Kata dia, polusi ini bukan hal yang mudah untuk diselesaikan. Meskipun begitu, baik pemerintah dan masyarakat harus saling membantu dengan mengusahakan langkah yang bisa dilakukan.
Seperti masyarakat yang mulai mau mengurangi penggunaan kendaraan bermotor dan pemerintah yang mau memberi sarana terbaik untuk transportasinya. Serta tentu menegakkan regulasi untuk pabrik-pabrik industrinya.

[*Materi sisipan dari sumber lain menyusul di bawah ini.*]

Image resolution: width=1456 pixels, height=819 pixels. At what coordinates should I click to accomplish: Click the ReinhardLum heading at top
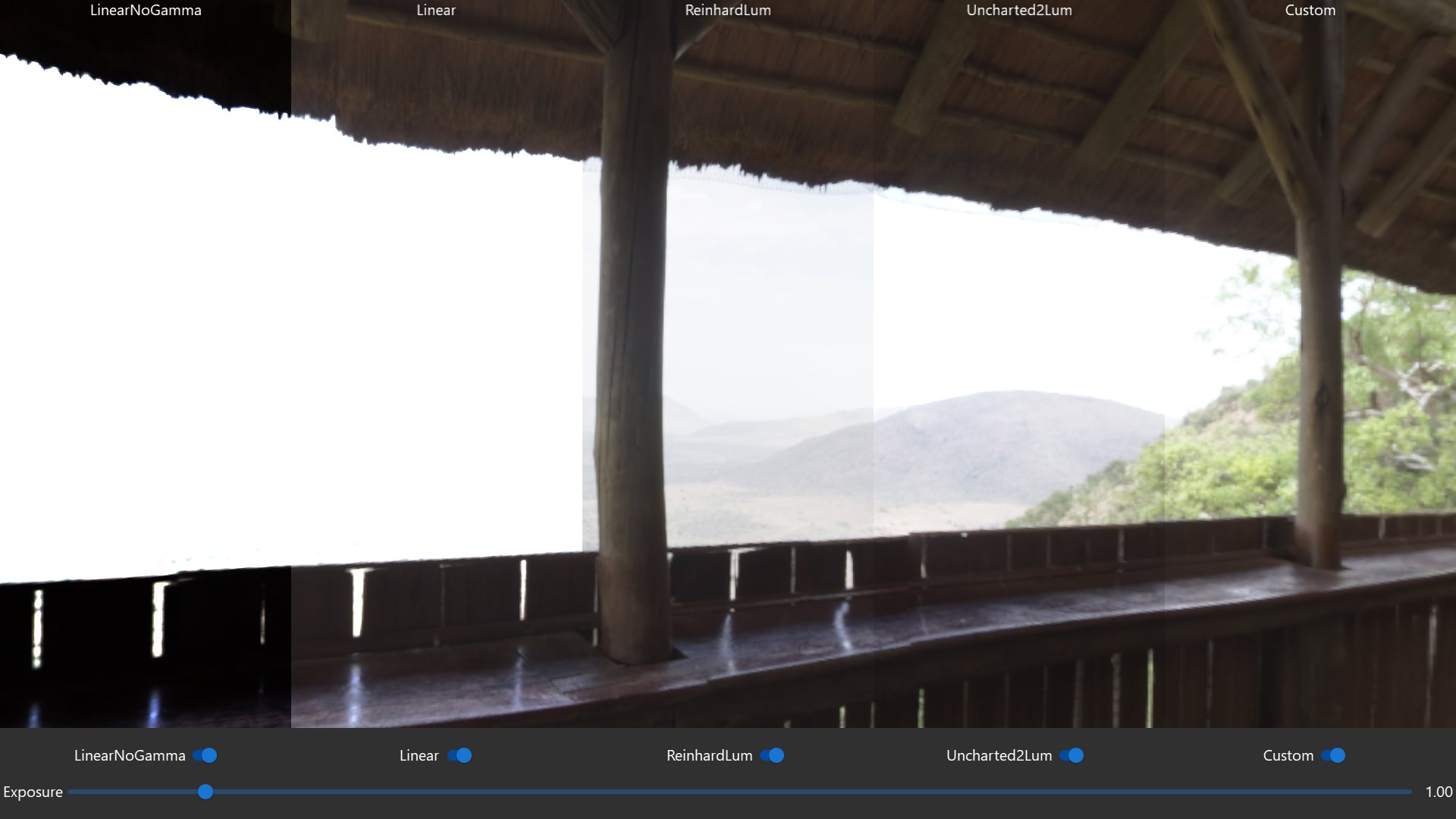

"Hal sederhana yang bisa dilakukan adalah berpartisipasi, melindungi diri sendiri. Salah satunya tidak berlebihan menggunakan kendaraan. Sementara untuk pemerintah tentu jangka panjang ya mengendalikan sumbernya. Polusi itu tidak bisa hari ini ditangani lalu hari ini bersih juga tidak bisa, jadi perlu waktu. Mungkin perlu mengetahui sumbernya secara pasti, apakah transportasi atau industri? Baru untuk ditindak lanjuti, dilakukan pengendalian dan pengawasan yang benar," ucapnya.
"Apakah industri sudah menggunakan alat pengendali pencemaran udara? Apakah kendaraan yang lewat lalu lalang juga sudah lolos uji emisi? Lakukan tes dan penanganan. Kemudian kaji juga apakah transportasi di kota Bandung itu sudah menjangkau semua area atau belum?" kata Puji mengkritisi.